Source excerpt.
The schematic diagram of the initial QZS isolation: (a), plan drawing; (b), 3-D drawing

Fig. 6
figure 6

Comparison of the negative stiffness force for the initial QZS isolation system between original equation and Taylor expansion when kl = kp = 5e4 N/m, Ls = 0.05 m, δ20 = 0.025 m

3.3.2 Amplification effect with the one-layer bionic cobweb structure

Figure 7 describes the bionic QZS isolation system with a single-layer BCS, comprising four identical movable rods arranged in a rhombus via hinges. Embedded in the BCS are parallel implemented negative stiffness and damping elements. The movable rod, with a length of L1, is inclined at an angle θ1 with respect to the base. Vertical displacement of the isolated object deforms the structure horizontally and vertically, causing displacements x1 and y. The rod connecting pre-compressed springs shifts vertically by y/2 and horizontally by x/2. This results in an angle increase φ1 between rod 1 and the base, with α1 representing the angle between the rod and the deformation direction of the springs. The geometric relationship between deformation (x1 and y) and initial conditions (L1 and θ1) can be deduced as Eq. (4).

$$ x_1 = 2L_1 \cos \theta_1 - 2\sqrt {{L_1^2 - \left( {L_1 \sin \theta_1 + \frac{y}{2}} \right)^2 }} . $$
(4)
Fig. 7
figure 7

The schematic diagram of the QZS isolation with the one-layer BCS: a plan drawing; b 3-D drawing

After the deformation, the angle (θ1 + φ1) can be expressed by Eq. (5).

$$ \tan \left( {\theta_1 + \varphi_1 } \right) = \frac{{L_1 \sin \theta_1 + \frac{y}{2}}}{{L_1 \cos \theta_1 - \frac{x_1 }{2}}} = \frac{{L_1 \sin \theta_1 + \frac{y}{2}}}{{\sqrt {{L_1^2 - \left( {L_1 \sin \theta_1 + \frac{y}{2}} \right)^2 }} }},\;\;\;\;\varphi_1 = {\text{arctan}}\frac{2L_1 \sin \theta_1 + y}{{2L_1 \cos \theta_1 - x_1 }} - \theta_1 . $$
(5)

So, the one-layer amplified negative stiffness force can be achieved as

$$ F_{kn1} = - 2k_l \left( {\delta_{20} - L_s + \sqrt {L_s^2 - x_1^2 } } \right)\tan \alpha_1 \tan \left( {\theta_1 + \varphi_1 } \right),\;\;\;\;x_1 \in \left( { - L_s ,L_s } \right), $$
(6)

Problem A.
Reproduce the part of the isolation-system excerpt that begins at the words containing "3.3.2 Amplification effect" and stops after "deduced as Eq. (4).".

Data for the task.

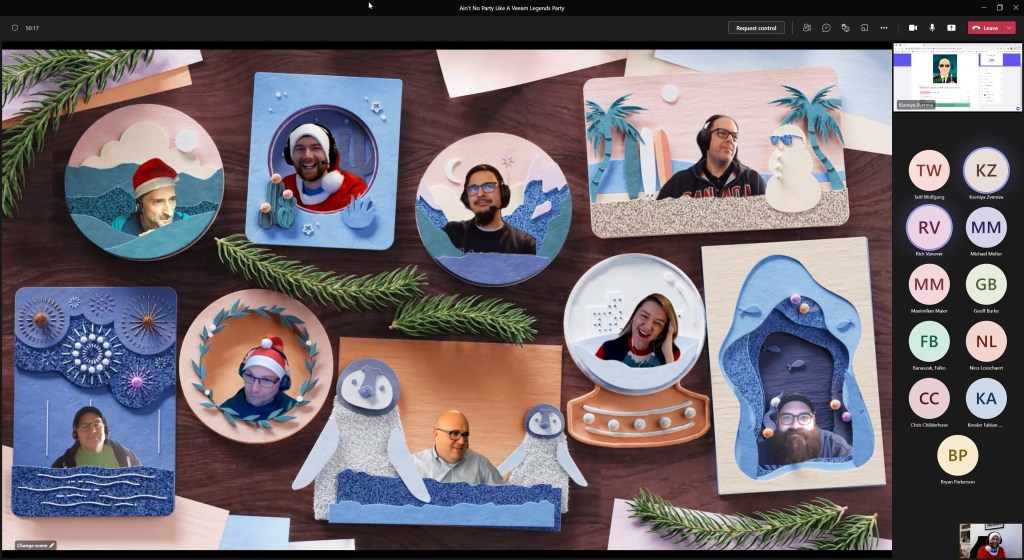Viewport: 1024px width, 560px height.
Task: Click the GB avatar for Geoff Burke
Action: point(986,284)
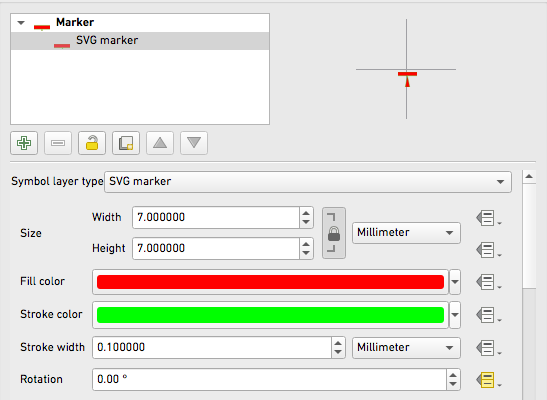The image size is (547, 400).
Task: Open data-defined override for Fill color
Action: coord(488,282)
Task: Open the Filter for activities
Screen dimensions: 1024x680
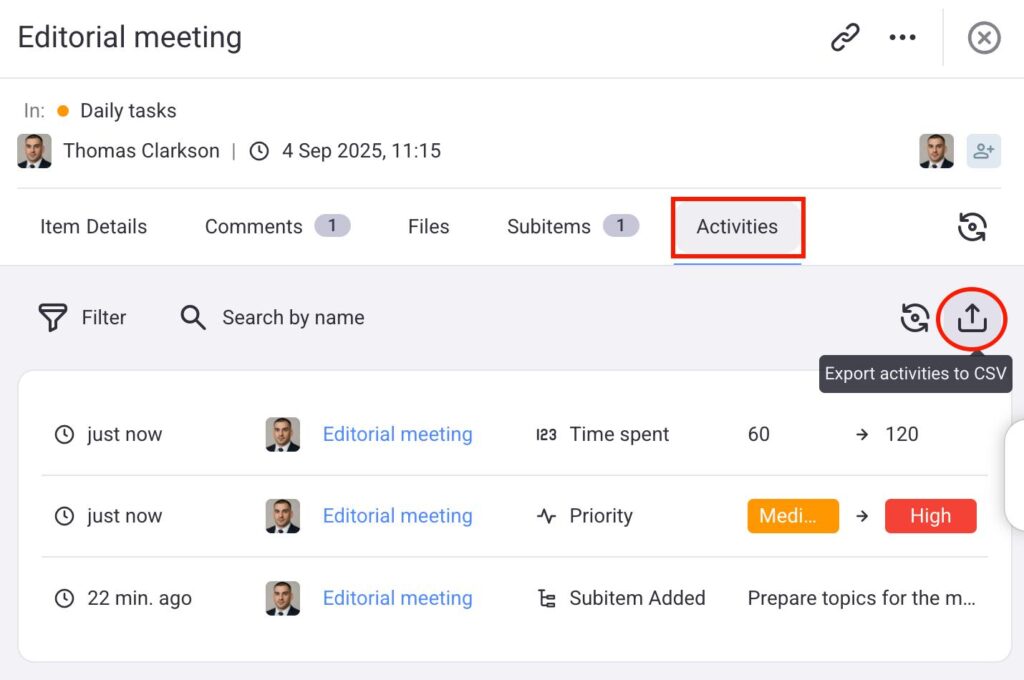Action: tap(82, 318)
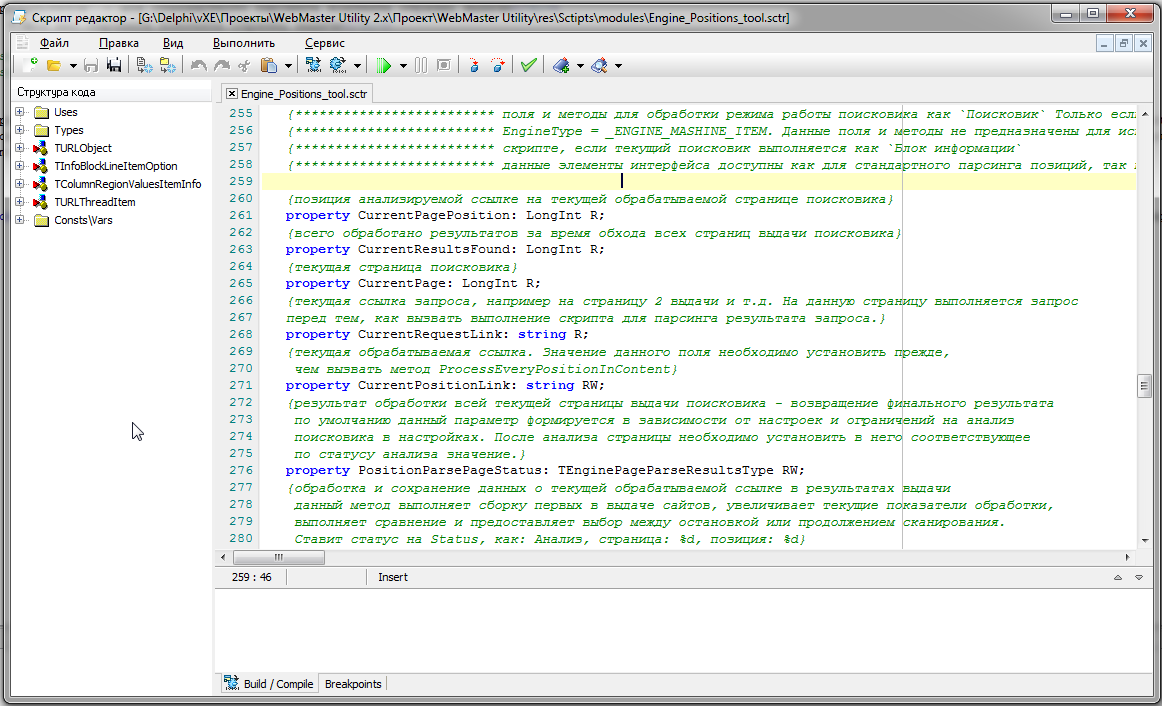Viewport: 1162px width, 706px height.
Task: Close the Engine_Positions_tool.sctr tab
Action: (x=232, y=93)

Problem B.
Transcribe every line of the records exactly, leaving the pictures out of your answer.

Reply A.
3.3.2 Amplification effect with the one-layer bionic cobweb structure

Figure 7 describes the bionic QZS isolation system with a single-layer BCS, comprising four identical movable rods arranged in a rhombus via hinges. Embedded in the BCS are parallel implemented negative stiffness and damping elements. The movable rod, with a length of L1, is inclined at an angle θ1 with respect to the base. Vertical displacement of the isolated object deforms the structure horizontally and vertically, causing displacements x1 and y. The rod connecting pre-compressed springs shifts vertically by y/2 and horizontally by x/2. This results in an angle increase φ1 between rod 1 and the base, with α1 representing the angle between the rod and the deformation direction of the springs. The geometric relationship between deformation (x1 and y) and initial conditions (L1 and θ1) can be deduced as Eq. (4).

Reply B.
Viewport: 1024px width, 560px height.
Task: Click the GB avatar for Geoff Burke
Action: point(986,284)
The image size is (547, 400).
Task: Open data-defined override for Fill color
Action: coord(488,282)
Task: Open the Filter for activities
Screen dimensions: 1024x680
Action: tap(82, 318)
Viewport: 1162px width, 706px height.
Task: Close the Engine_Positions_tool.sctr tab
Action: (x=232, y=93)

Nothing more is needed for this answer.